The good, the bad and the ugly about web page customization

Christian Stredicke
CEO of Vodia Networks

The PBX comes with a number of built-in templates for the web pages, email and configuration of devices. In the old days, those pages were hard coded and we offered a couple of settings for minimal adjustments of the view, for example different header images.

For debugging it was very useful to get the content just out of a directory. We found that this was also very useful for installations, and have made the “html” directory accessible in the release mode.

Because file system access can be problematic especially for the embedded devices, we made the content accessible through the web interface. Now customers could make their changes right from the web browser.
The next step was to make that customization dependent on the content. A web page was now being rendered in the context of the extension, the domain and the system. Depending on who is logged in, it was now possible to present different content to different users. This was very useful for multi-tenant deployments.

Along that, the translations were also made customizable. Although that file was available only on a system level, it added additional flexibility regarding customization.

So far, so good. Now to the bad and the ugly part.

The main problem is software upgrades. The web content is far from being static. Every upgrade brings changes in the content area as well. If someone made changes in a file, that file still overlays the changed content. For example, customers who spent a lot of time in customizing templates for version 5 will not be pleasantly surprised with the changes that we have made for version 5.

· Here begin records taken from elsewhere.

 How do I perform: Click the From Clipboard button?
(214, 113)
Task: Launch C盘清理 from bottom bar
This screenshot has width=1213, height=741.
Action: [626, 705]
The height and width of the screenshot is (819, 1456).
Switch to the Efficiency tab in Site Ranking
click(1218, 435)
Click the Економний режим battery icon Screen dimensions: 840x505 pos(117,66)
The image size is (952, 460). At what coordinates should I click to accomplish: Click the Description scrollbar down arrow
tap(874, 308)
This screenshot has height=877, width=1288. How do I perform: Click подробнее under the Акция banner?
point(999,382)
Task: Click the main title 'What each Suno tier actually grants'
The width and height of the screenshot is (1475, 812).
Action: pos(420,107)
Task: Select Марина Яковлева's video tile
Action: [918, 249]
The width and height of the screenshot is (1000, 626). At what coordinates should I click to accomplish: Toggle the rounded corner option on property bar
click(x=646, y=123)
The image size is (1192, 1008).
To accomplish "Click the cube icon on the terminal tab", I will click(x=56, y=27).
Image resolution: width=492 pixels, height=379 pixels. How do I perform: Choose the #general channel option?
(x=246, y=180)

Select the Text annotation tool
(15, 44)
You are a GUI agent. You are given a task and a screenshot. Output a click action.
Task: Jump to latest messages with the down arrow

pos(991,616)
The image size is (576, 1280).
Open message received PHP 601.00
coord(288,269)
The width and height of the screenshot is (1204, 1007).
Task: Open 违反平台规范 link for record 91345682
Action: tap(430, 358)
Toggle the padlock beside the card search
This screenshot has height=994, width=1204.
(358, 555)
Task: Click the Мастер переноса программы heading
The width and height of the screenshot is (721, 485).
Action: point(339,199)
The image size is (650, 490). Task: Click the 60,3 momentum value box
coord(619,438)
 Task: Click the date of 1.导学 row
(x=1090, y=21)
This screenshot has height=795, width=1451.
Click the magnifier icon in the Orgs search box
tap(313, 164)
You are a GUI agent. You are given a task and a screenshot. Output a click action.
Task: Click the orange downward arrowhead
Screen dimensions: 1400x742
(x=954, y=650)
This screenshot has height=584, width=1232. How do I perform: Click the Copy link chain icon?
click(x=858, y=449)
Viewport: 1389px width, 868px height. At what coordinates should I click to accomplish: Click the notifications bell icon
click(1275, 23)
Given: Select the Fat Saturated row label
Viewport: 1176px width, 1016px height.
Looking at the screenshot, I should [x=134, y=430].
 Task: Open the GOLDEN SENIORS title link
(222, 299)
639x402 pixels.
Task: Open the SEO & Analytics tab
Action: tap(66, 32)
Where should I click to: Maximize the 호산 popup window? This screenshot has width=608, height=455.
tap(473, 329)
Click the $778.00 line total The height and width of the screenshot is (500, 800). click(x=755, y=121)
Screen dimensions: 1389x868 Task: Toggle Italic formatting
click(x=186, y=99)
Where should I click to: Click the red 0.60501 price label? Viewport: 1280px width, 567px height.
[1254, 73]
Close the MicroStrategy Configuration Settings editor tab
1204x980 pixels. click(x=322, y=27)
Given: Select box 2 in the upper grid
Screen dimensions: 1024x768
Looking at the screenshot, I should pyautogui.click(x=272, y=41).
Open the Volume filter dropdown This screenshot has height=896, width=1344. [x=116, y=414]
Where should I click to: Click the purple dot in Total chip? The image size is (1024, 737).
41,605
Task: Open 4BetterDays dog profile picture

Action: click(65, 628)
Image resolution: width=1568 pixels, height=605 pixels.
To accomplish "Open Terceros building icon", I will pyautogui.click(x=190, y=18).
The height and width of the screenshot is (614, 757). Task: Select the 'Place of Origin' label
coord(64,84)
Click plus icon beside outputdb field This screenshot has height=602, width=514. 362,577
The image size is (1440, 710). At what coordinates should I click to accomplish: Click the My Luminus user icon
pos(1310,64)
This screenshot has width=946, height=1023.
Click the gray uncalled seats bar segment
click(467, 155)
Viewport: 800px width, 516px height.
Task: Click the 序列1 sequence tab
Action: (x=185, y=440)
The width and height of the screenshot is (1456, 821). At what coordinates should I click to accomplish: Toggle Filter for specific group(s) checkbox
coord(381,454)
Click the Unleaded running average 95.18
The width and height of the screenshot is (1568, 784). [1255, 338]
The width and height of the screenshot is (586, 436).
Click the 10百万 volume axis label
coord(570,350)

The other problem zone is the provisioning area. We have made numerous changes in the pnp.xml file, and also changes in other provisioning files. When manual changes were made, this could create quite a mess with the automatic provisioning. At the end of the day, nothing could be working any more in the provisioning area.

The same applies for changes in the translations. Usually upgrades introduce new texts, and those texts are not visible after an upgrade.

Because of this, when you make changes in the templates, you must double check if you still need those changes after an upgrade. Revision management tools have a “merging” function that patches the changes in; however for the PBX that is not available. Essentially you have to perform that function manually after an upgrade.

Many of the manual changes of the templates are to fix problems. When an upgrade is available, those fixes should become unnecessary and should be removed.

Anyway, there is one clear action item when upgrading: Check if you still need the changes in the templates. If not, remove them.